● **QUOTED PASSAGE**
◇ ◇ ◇ ◇

KURTZ: And if, in fact, we do end up going to war, again, will it be even harder for those of you stationed at the Pentagon to find out until well after the airstrikes have taken place, well after the damage assessments have come down to find out information in real time. I mean we've had this experience in Afghanistan and in the first Persian Gulf War.

HESS: And when Afghanistan first started, they were pretty good about giving us the immediate update. They called everyone in on a Sunday, and we were all in place when they were getting ready to announce. So, there is this time lag that happens, and there's a security lag. They don't want to tip their hand about anything that they're about to do. They only want to comment on what they've just done, certainly, nothing that's going on then. So it's a continual push and pull with them, and I think one of the reasons why reporters are in Qatar is in case something happens, that is most likely where the Command Central is going to be, and so reporters need to be there right now just to start covering their bases.

KURTZ: OK, we have to take a brief timeout and when we come back, the media get ready to go to war or at least some war games -- in a moment.

(COMMERCIAL BREAK)

KURTZ: Welcome back to RELIABLE SOURCES. Pam Hess, you recently went through military boot camp for journalists.

◇ ◇ ◇ ◇

● **DATA PROVIDED**
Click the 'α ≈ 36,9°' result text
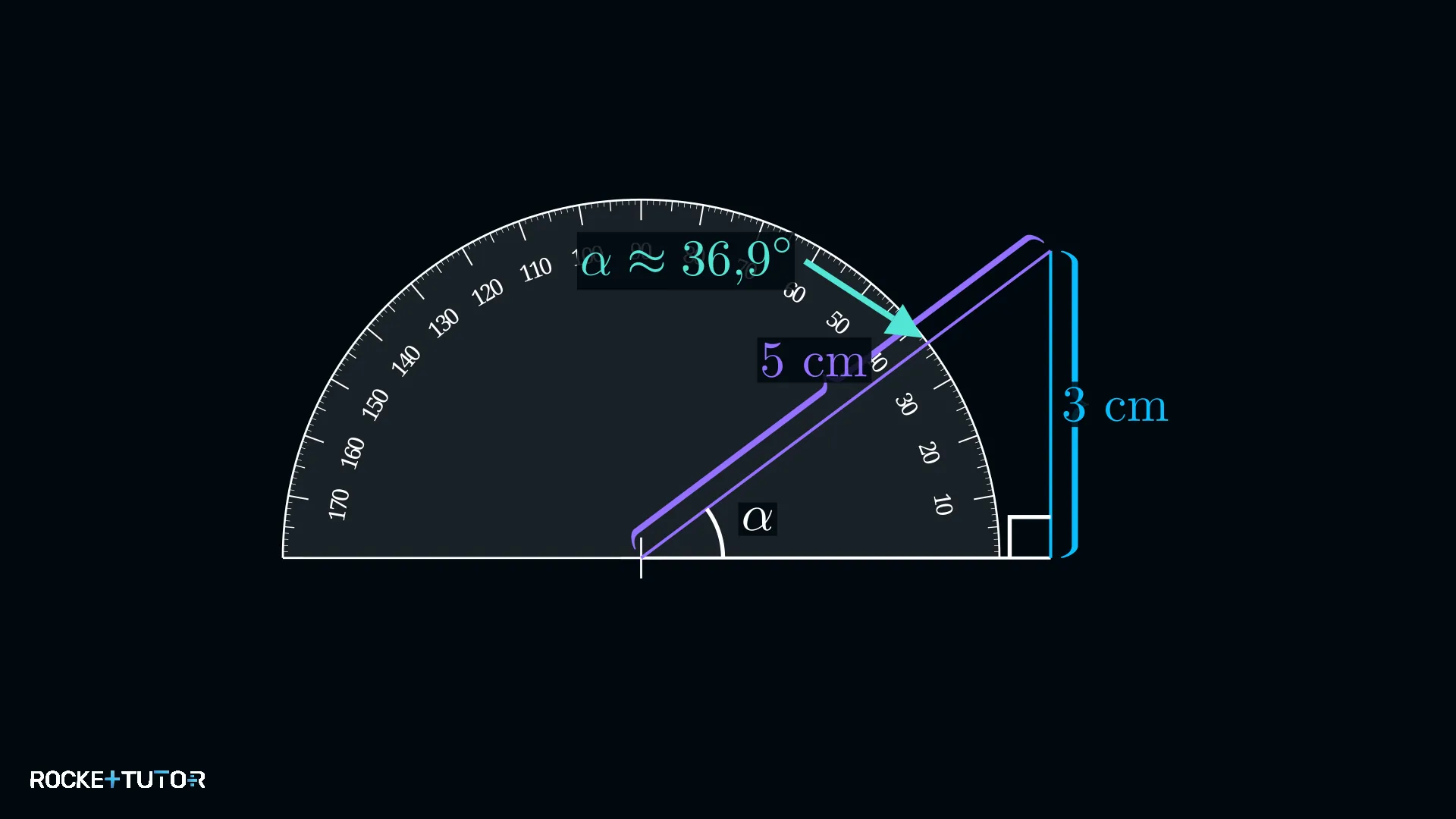Screen dimensions: 1456x819 point(686,260)
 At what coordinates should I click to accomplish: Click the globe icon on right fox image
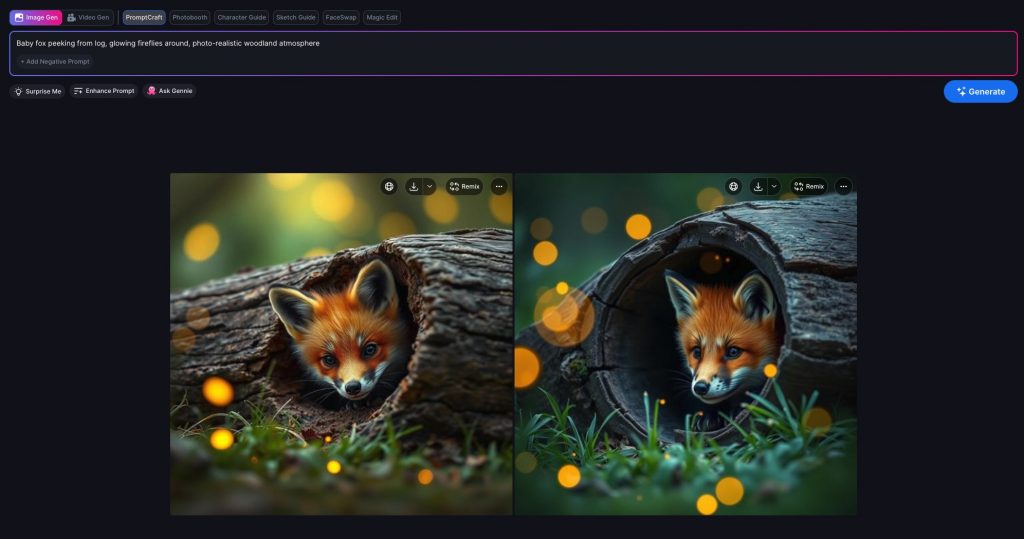733,186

◇ ◇ ◇ ◇

● **GOAL**
Reproduce the broadcast transcript about covering a possible war from the Pentagon word for word, from its first line to its last.

● **WRITTEN RESPONSE**
KURTZ: And if, in fact, we do end up going to war, again, will it be even harder for those of you stationed at the Pentagon to find out until well after the airstrikes have taken place, well after the damage assessments have come down to find out information in real time. I mean we've had this experience in Afghanistan and in the first Persian Gulf War.

HESS: And when Afghanistan first started, they were pretty good about giving us the immediate update. They called everyone in on a Sunday, and we were all in place when they were getting ready to announce. So, there is this time lag that happens, and there's a security lag. They don't want to tip their hand about anything that they're about to do. They only want to comment on what they've just done, certainly, nothing that's going on then. So it's a continual push and pull with them, and I think one of the reasons why reporters are in Qatar is in case something happens, that is most likely where the Command Central is going to be, and so reporters need to be there right now just to start covering their bases.

KURTZ: OK, we have to take a brief timeout and when we come back, the media get ready to go to war or at least some war games -- in a moment.

(COMMERCIAL BREAK)

KURTZ: Welcome back to RELIABLE SOURCES. Pam Hess, you recently went through military boot camp for journalists.